But just as some consequences might be dependent for validity upon the mere factual existence of the contested administrative act so there might be consequences that will depend for their legal force upon the substantive validity of the act in question. When construed against the background of principles underlying the rule of law a statute will generally not be interpreted to mean that a subject is compelled to perform or refrain from performing an act in the absence of a lawful basis for that compulsion. It is in those cases – where the subject is sought to be coerced by a public authority into compliance with an unlawful administrative act – that the subject may be entitled to ignore the unlawful act with impunity and justify his conduct by raising what has come to be known as a ‘defensive’ or a ‘collateral’ challenge to the validity of the administrative act.”[1] (our emphasis)
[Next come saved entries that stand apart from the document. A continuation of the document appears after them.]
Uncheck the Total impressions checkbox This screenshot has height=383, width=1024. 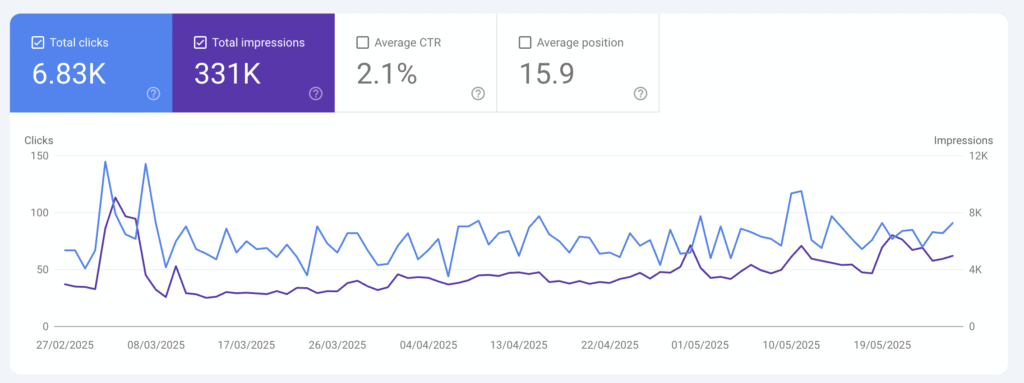[200, 42]
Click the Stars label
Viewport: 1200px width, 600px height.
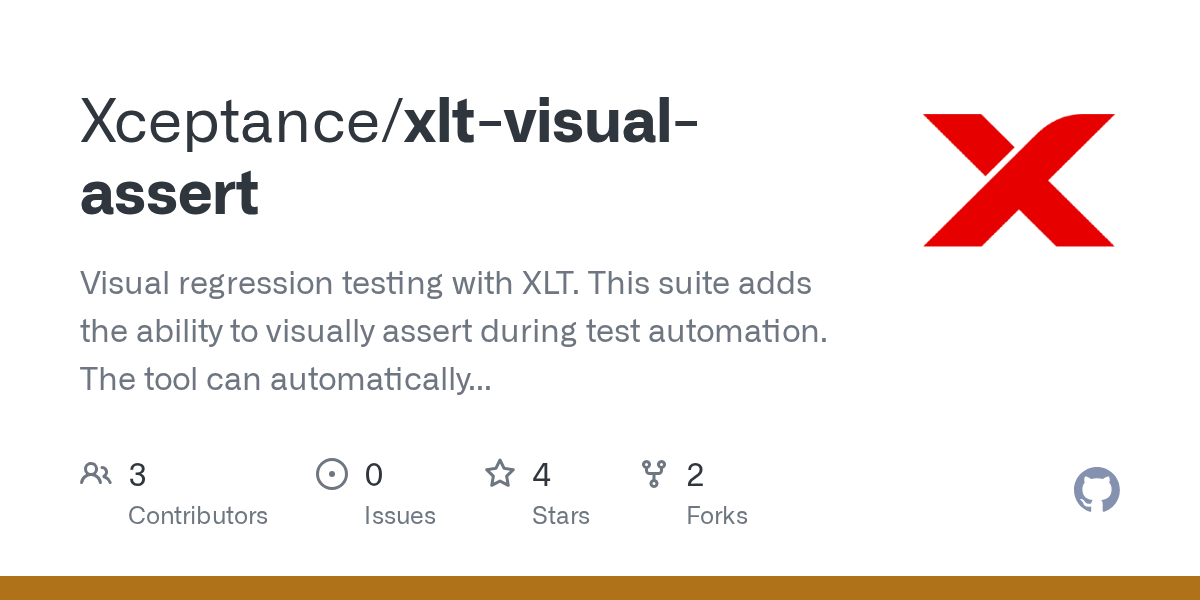pos(561,516)
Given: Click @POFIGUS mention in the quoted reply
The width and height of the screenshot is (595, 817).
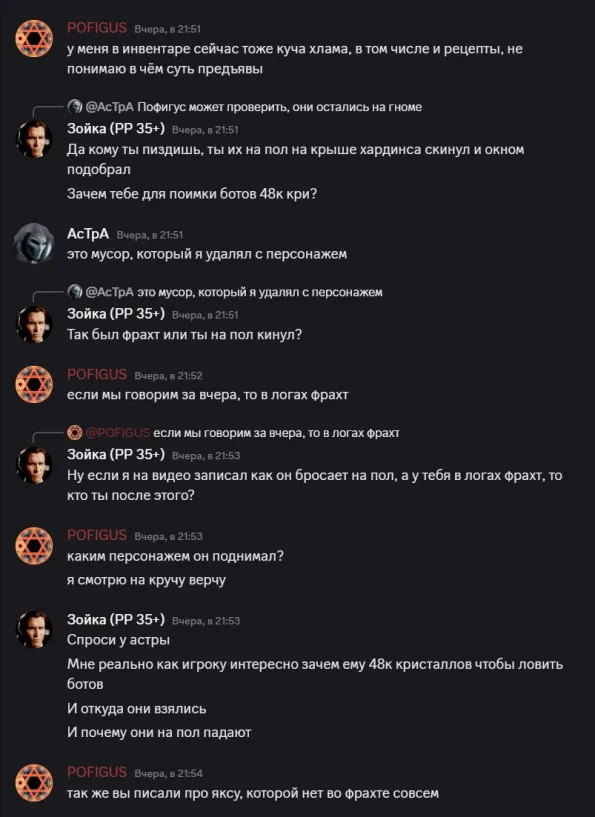Looking at the screenshot, I should (117, 432).
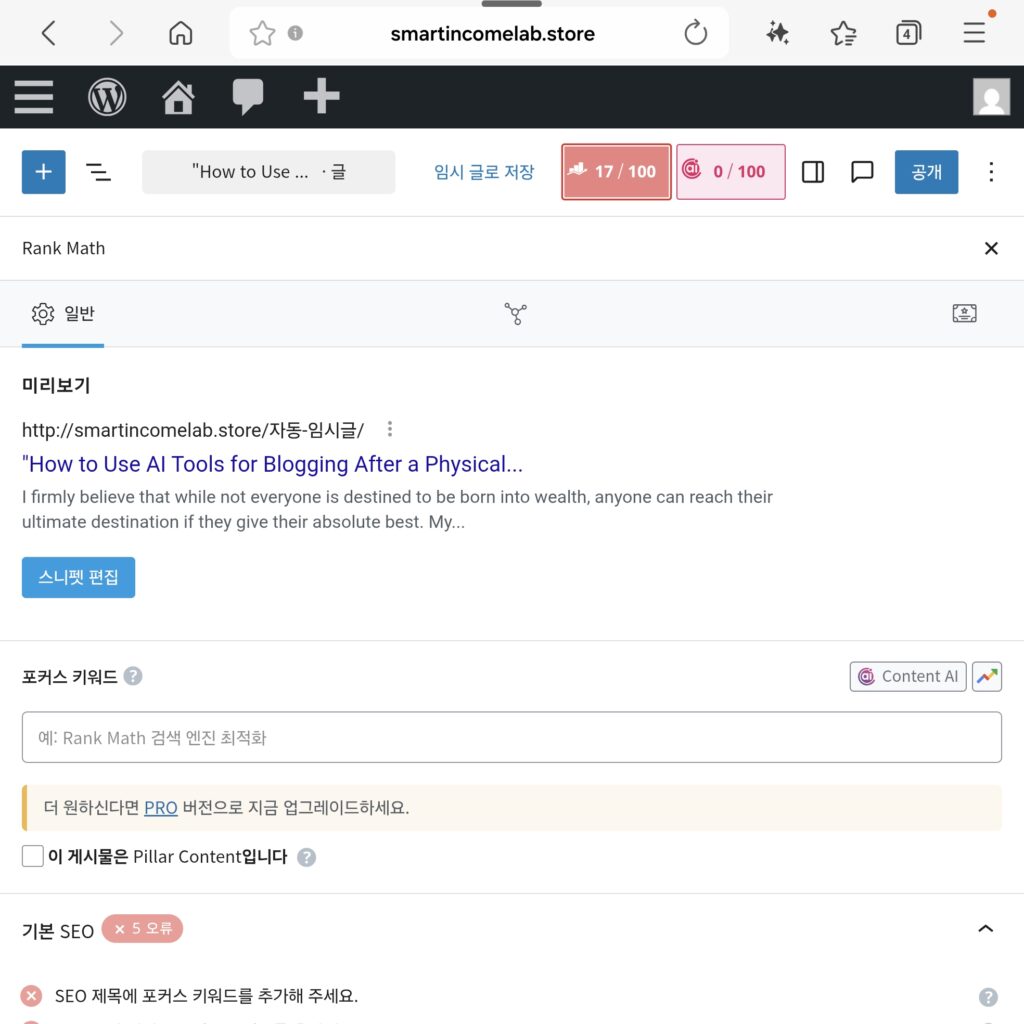Image resolution: width=1024 pixels, height=1024 pixels.
Task: Click the 17/100 SEO score indicator
Action: (615, 171)
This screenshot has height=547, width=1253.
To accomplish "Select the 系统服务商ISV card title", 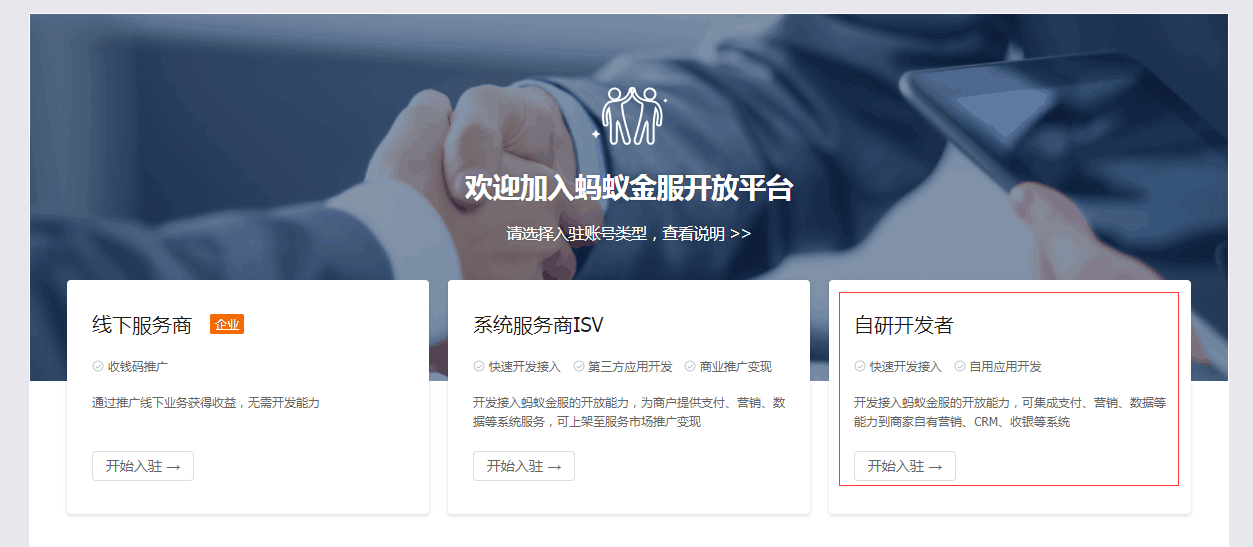I will 538,325.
It is not necessary to decide in this case whether the
circumstances for permitting a collateral attack as identified by the SCA in
Oudekraal are too narrowly drawn or not and we refrain from doing
so.
[6] The respondents have relied upon a term of the lease which required the applicants to comply with the rules and regulations of the Civil Aviation Authority. A failure to do so would constitute a breach of the contract between the first respondent and the first applicant. The applicants argued unsuccessfully in the SCA that the case should be seen as one in which the Civil Aviation Authority was indirectly seeking to obtain compliance with its grounding order through the first and second respondents. The SCA, correctly in our view, rejected this argument.
[7] It is clear from the facts that there was no reason preventing the applicants from seeking an order setting aside the grounding decision made by the Civil Aviation Authority, indeed the applicants had previously had such a decision set aside. Yet the applicants took no step to obtain such relief. Moreover, the respondents were entitled to require the applicants to comply with the terms of the lease. Even were the rules of collateral attack to be set more broadly than in the Oudekraal case, it would not be just to extend them to cover the facts of this case. As a matter of contract, the respondents are entitled to require the first applicant to comply with the grounding order made by the Civil Aviation Authority. Once there is a grounding order in existence, the first respondent is entitled to rely on its mere factual existence. If the first applicant disputes its validity, its remedy is to have the grounding order set aside.
[8] On the facts of this case, therefore, it is our view that the applicants have no prospects of success on appeal in relation to the collateral challenge. It is therefore not in the interests of justice to grant them leave to appeal to this Court. On the second issue they raise, the grant of a final interdict, even if it is as a constitutional matter, a question we do not decide, we also consider that the applicants have no prospects of success and it is therefore not in the interests of justice to grant leave to appeal.
[9] The following order is therefore made:
The application for leave to
appeal to this Court is dismissed with costs.
[1] Oudekraal Estates (Pty) Ltd v City of Cape Town and Others 2004 (6) SA 222 (SCA) at paras 31-32.